2004 nahm Perrotta in seinem Buch "Little Children" mit der Feministin Sarah - in Todd Fields schöner Verfilmung des Stoffs von 2006 mit Kate Winslet besetzt - eine Frau ins Visier, die an der Perfektion ihres eigenen Lebensentwurfs zugrunde zu gehen droht - und in der Affäre mit dem ziellosen Jurastudenten Todd eine Zeitlang Zuflucht vor der Leere des Erziehungsalltags und ihrer verlogenen Familienidylle findet. Nun - 14 Jahre später - ist es in seinem aktuellen Roman die Figur der sexuell frustrierten Eve Fletcher, mit deren exemplarischer Beschreibung er ganzen Armeen ähnlich denkender und fühlender amerikanischer Frauen ein Gesicht gibt. "Okay, ich bin ein Romanschreiber, der hin und wieder seine Bücher fürs Fernsehen oder fürs Kino adaptiert", beschreibt Tom Perrotta sich selbst in einem Satz. Und da ist wieder dieses einschränkende "Okay". So, als hafte seinen Büchern dadurch etwas Anrüchiges an. Doch wenn es wie im Fall von "The Leftovers" gelingt, beides schlüssig miteinander zu verschmelzen, dann ist das eine ziemlich gute Erfahrung, weil am Ende etwas Neues steht: Figuren aus Wörtern, die zu echten Menschen geworden sind. Und das in Zeiten, da sich ganze Armeen von Romanschreibern durch die neue Vorherrschaft des episch gewordenen Erzählfernsehens um ihre Vormachtstellung gebracht sehen.

In der im Herbst auf HBO anlaufenden "Mrs Fletcher"-Show, wie er das nennt, wird Kathryn Hahn, bekannt aus Sam Mendes 2008er Verfilmung des Richard Yates Romans "Revolutionary Road" oder der Komödie "Wir sind die Millers" (2013), der Figur der Eve menschliche Züge verleihen. Und man darf gespannt sein, wie Perrotta seine Romanfigur vor der Kamera agieren lässt. Denn ist man seiner umtriebigen Glückssucherin als Leser erst mal verfallen, so dürfte es schwer werden, das Ganze vorurteilslos zu abstrahieren.

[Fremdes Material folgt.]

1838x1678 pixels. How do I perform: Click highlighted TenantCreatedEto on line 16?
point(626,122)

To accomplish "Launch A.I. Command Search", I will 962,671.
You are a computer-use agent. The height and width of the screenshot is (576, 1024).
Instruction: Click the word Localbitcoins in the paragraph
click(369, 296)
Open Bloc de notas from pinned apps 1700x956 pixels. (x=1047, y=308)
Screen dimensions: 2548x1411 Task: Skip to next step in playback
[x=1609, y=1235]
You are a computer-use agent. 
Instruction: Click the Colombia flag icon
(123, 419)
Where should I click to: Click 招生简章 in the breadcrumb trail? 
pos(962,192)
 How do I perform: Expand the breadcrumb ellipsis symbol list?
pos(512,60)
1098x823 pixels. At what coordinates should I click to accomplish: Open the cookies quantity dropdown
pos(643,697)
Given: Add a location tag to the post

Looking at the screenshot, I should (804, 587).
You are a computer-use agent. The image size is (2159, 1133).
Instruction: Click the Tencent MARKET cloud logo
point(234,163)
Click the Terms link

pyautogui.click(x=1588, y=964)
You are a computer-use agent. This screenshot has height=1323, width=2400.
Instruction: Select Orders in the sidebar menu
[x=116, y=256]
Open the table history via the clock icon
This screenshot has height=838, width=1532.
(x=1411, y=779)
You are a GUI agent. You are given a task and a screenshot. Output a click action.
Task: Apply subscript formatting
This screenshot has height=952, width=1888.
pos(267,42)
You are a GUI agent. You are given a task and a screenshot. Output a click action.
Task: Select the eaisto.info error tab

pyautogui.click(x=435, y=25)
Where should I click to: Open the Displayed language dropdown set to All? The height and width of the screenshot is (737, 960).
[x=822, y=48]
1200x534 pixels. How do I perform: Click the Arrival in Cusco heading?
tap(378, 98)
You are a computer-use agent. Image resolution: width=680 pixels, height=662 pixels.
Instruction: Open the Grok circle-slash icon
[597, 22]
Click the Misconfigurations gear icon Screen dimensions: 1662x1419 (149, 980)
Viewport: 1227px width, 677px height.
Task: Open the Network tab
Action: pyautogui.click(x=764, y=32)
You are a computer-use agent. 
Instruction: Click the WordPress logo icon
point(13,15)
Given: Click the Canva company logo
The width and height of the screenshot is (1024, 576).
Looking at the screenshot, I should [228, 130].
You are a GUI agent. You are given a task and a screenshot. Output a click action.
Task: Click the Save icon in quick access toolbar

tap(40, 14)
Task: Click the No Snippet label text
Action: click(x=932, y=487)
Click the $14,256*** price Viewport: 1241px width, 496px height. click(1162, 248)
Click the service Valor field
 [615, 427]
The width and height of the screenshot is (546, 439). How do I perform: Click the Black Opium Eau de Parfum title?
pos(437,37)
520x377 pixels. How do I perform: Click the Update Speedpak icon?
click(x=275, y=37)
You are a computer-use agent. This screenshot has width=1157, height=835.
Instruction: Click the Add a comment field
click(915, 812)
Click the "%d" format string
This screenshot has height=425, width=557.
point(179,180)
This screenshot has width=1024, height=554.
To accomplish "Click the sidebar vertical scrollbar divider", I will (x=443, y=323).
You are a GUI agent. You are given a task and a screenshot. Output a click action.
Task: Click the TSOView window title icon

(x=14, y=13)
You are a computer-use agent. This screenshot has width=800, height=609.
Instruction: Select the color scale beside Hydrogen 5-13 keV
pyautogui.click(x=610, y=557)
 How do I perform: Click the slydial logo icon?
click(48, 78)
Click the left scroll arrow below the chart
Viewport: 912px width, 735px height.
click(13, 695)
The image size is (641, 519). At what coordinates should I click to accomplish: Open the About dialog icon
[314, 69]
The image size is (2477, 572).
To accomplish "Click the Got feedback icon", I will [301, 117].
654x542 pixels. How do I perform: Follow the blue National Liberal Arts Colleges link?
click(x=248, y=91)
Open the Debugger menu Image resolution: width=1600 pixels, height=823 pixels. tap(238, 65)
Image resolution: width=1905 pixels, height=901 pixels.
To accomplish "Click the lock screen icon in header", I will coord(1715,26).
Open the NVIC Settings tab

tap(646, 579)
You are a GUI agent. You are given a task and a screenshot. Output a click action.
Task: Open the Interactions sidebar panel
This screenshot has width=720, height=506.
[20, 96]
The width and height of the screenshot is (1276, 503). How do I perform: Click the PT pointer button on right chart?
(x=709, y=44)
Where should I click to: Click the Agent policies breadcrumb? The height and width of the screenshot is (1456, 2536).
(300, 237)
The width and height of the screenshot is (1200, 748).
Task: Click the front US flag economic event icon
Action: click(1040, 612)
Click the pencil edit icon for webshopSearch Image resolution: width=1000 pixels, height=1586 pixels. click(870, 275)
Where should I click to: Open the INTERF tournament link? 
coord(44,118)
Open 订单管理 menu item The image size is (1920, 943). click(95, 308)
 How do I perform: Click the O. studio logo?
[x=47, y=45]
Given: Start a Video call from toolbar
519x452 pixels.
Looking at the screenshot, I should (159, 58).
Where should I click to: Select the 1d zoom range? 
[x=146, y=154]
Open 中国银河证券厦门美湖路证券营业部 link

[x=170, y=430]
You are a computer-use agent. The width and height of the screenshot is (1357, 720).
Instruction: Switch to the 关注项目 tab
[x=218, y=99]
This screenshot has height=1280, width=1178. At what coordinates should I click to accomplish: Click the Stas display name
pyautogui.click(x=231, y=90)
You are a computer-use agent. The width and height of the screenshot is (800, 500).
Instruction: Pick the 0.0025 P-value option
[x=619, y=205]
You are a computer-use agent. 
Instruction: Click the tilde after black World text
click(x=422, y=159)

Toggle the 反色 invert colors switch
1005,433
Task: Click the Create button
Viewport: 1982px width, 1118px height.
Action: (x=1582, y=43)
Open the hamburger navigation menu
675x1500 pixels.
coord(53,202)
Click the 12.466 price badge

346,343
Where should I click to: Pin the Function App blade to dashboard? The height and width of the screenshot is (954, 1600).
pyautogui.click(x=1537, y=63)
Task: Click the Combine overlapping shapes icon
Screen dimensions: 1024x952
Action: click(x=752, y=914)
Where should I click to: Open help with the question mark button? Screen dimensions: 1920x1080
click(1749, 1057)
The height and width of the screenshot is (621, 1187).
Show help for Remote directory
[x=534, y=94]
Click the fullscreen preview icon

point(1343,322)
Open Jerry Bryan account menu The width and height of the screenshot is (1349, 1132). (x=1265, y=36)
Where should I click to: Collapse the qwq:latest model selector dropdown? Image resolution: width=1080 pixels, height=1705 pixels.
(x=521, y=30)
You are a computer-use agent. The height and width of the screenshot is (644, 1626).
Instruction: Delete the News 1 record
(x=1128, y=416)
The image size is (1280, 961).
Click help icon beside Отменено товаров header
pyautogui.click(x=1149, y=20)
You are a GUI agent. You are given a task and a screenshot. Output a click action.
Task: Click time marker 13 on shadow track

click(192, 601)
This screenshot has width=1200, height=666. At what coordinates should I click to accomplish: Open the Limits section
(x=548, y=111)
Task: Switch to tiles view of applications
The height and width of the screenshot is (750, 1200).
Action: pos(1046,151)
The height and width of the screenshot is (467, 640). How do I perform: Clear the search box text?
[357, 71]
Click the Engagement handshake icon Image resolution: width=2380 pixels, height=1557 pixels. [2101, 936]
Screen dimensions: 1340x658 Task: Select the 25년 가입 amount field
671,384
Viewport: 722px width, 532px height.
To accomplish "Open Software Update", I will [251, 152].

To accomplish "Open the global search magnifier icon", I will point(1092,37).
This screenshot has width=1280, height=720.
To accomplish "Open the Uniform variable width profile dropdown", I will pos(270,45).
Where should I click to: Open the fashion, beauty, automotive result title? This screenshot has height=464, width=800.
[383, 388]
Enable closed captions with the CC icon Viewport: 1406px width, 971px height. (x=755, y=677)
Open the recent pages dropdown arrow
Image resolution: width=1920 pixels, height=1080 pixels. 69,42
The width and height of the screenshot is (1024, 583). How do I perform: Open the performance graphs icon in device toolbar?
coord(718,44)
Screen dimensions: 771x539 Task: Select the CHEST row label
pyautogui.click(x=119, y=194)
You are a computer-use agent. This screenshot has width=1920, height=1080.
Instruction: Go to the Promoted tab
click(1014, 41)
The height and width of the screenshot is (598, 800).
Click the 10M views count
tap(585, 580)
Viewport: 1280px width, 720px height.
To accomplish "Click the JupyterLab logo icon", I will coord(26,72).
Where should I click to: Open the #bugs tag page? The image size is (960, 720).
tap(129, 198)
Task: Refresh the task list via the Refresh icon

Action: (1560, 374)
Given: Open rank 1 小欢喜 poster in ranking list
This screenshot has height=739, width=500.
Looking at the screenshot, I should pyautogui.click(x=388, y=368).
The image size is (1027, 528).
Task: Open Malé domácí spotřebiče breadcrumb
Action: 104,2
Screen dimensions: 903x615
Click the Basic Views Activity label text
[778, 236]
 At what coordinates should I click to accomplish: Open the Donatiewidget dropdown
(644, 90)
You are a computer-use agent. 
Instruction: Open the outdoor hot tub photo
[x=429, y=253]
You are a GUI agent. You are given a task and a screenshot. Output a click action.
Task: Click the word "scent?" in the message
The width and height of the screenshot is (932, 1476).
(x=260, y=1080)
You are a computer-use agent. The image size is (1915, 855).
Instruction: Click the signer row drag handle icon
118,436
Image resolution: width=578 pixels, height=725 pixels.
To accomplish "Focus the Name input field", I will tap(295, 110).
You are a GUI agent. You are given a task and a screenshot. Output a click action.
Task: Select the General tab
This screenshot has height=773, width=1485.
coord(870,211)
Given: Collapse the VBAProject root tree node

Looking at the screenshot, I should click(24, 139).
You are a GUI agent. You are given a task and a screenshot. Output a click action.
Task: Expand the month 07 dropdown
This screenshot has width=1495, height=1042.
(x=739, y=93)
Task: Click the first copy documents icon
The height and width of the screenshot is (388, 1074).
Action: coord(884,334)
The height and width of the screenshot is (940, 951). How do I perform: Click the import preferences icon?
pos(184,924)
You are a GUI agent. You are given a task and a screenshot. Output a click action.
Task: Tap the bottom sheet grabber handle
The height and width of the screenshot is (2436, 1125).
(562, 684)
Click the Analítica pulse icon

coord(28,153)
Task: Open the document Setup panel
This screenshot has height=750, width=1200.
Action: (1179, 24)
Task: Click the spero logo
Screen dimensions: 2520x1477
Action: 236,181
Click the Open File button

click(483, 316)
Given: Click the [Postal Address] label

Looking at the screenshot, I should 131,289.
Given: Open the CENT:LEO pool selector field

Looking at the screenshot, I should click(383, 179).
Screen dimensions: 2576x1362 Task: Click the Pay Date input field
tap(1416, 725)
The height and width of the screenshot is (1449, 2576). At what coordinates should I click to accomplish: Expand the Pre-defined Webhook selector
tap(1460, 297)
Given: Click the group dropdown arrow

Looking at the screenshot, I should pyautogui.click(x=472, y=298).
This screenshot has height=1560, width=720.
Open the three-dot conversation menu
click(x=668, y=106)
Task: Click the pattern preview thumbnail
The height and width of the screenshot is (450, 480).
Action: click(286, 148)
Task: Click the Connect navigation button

Tatsächlich nämlich stellt man sich bei der Geschäftsführerin eines Seniorencenters, die infolge einer gescheiterten Ehe nach einer neuen weiblichen und, ja, sexuellen Identität sucht, nachdem sie ihren Sohn Brendan schweren Herzens aufs College verabschiedet hat, eine jener immer leicht melancholischen, vom zu häufigen Alleine-auf-der-Couch-vorm-Fernseher-Sitzen-und-Schokolade-Essen um die Hüften leicht füllig gewordene Frauenfiguren vor, wie sie insbesondere die Geschöpfe der letzten Romane der großartigen Meg Wolitzer verkörpern: Im mächtigen Tinder-Verdrängungswettbewerb abgeschlagene, sogenannte Best oder Golden Ager, die auf die 50 zusteuern - und nicht begreifen können, warum sie nicht mehr dazugehören sollen. So auch Eve, die eine Zeitlang hofft, ihr Glück bei Tinder zu finden. Bis sie eines Tages - anfangs zögerlich und von mächtigen Schamgefühlen begleitet, dann aber wildentschlossen - die Vorzüge der Internetpornographie für sich entdeckt. Fortan vergeht kaum mehr ein Abend, an dem sie nicht die Seiten von MILF-Porn besucht - und freimütig bekennt: "Ein paar Vorteile hatte die Sache definitiv. Sie hatte viel mehr Orgasmen als zuvor." So entrollt uns Perrottas Roman eine Art doppelter Coming-of-Age-Geschichte: auf der einen Seite Eves Persönlichkeitswandlung und sexuelle Befreiung - weg von der in konservativen Denkmustern gefangenen Frau, hin zu neuen Vorstellungsmodellen und damit verbundenen, bislang ungenutzten sexuellen Möglichkeiten. Auf der anderen Brendans College-Alltag, den der junge Mann - von Perrotta in bisweilen schreiend komischen Episoden illustriert - als nicht enden wollendes Desaster erlebt.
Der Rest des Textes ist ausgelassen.